Hay imágenes que no sólo se recuerdan: se quedan viviendo en la memoria colectiva. Las escenografías de concursos, programas musicales y emisiones televisivas latinoamericanas forman parte de ese archivo afectivo que definió una época hecha de brillo, geometría, melodrama y fantasía. A partir de ese imaginario, la artista peruana Fátima Rodrigo presenta en el Museo Tamayo Con todo y mi tristeza, una instalación que transforma el patio central del recinto en un escenario donde la cultura popular, la melancolía y el espectáculo se encuentran.

La muestra parte de una investigación sobre la televisión latinoamericana de la segunda mitad del siglo XX, entendida no sólo como entretenimiento, sino como una poderosa fábrica de imágenes, deseos y aspiraciones compartidas. En aquellos sets convivían el glamour, la promesa de la fama y una estética que acercó al gran público formas visuales inspiradas en corrientes del arte moderno. Rodrigo retoma ese lenguaje para convertirlo en una experiencia contemporánea donde el color y el artificio también dialogan con la tristeza, la memoria y la fragilidad de toda fantasía.

Una escenografía hecha de memoria latinoamericana

En Con todo y mi tristeza, Fátima Rodrigo recupera la estética de la televisión como si se tratara de un archivo sentimental. La exposición toma referencias de programas musicales y concursos para construir una instalación inmersiva que evoca esos escenarios de lentejuela, ritmo y promesa que durante décadas alimentaron la imaginación de América Latina.

Más que una simple recreación nostálgica, la pieza observa cómo esos espacios televisivos también moldearon una manera de entender el éxito, la modernidad y el espectáculo. Aquí, la escenografía deja de ser fondo para convertirse en protagonista.

Brillo, artificio y una tristeza que también ocupa el escenario

El título de la exposición sugiere desde el inicio su tono emocional. Con todo y mi tristeza no es sólo una frase íntima: también es una forma de mirar el espectáculo desde su reverso. En la obra de Rodrigo, el brillo no borra la melancolía; la acompaña. La instalación se mueve entre el color, la exuberancia y una sensibilidad que deja ver que toda fantasía también guarda algo de pérdida.

Ese contraste es parte de la fuerza de la muestra. La artista no se limita a homenajear el lenguaje visual de la televisión latinoamericana, sino que lo utiliza para hablar de memoria, deseo y de las emociones que sobreviven en las imágenes del pasado.

Una experiencia para recorrer dentro del Tamayo

Presentada en el patio central del Museo Tamayo, la exposición está pensada como una intervención de sitio específico que invita al público a recorrerla y habitarla. No se trata sólo de mirar una pieza, sino de entrar en una escena construida con plataformas, color, ritmo visual y referencias al espectáculo popular de la región.

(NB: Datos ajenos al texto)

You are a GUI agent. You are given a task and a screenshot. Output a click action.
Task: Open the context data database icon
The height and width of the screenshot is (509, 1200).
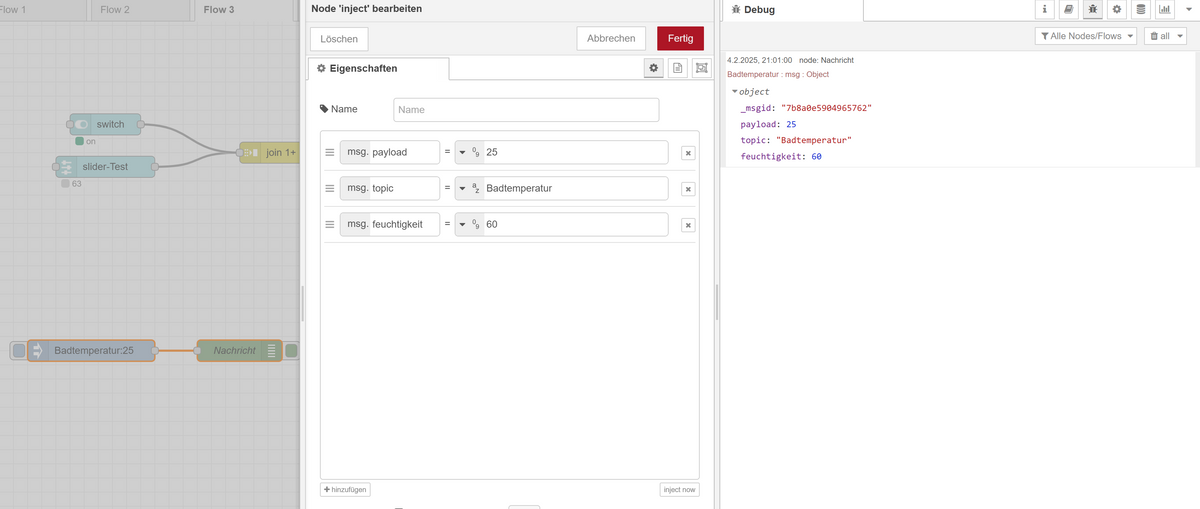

Con esta muestra, el Tamayo vuelve a abrir espacio a proyectos que conectan el arte contemporáneo con los imaginarios culturales de América Latina. Y en este caso, lo hace con una exposición que convierte la nostalgia televisiva en una experiencia visual tan festiva como reflexiva.

Cuándo visitar la exposición

Con todo y mi tristeza, de Fátima Rodrigo, se presenta en el Museo Tamayo del 10 de junio al 27 de septiembre de 2026. Una oportunidad para ver cómo el museo se convierte, por unos meses, en un escenario donde el color, la memoria y la tristeza comparten la misma coreografía.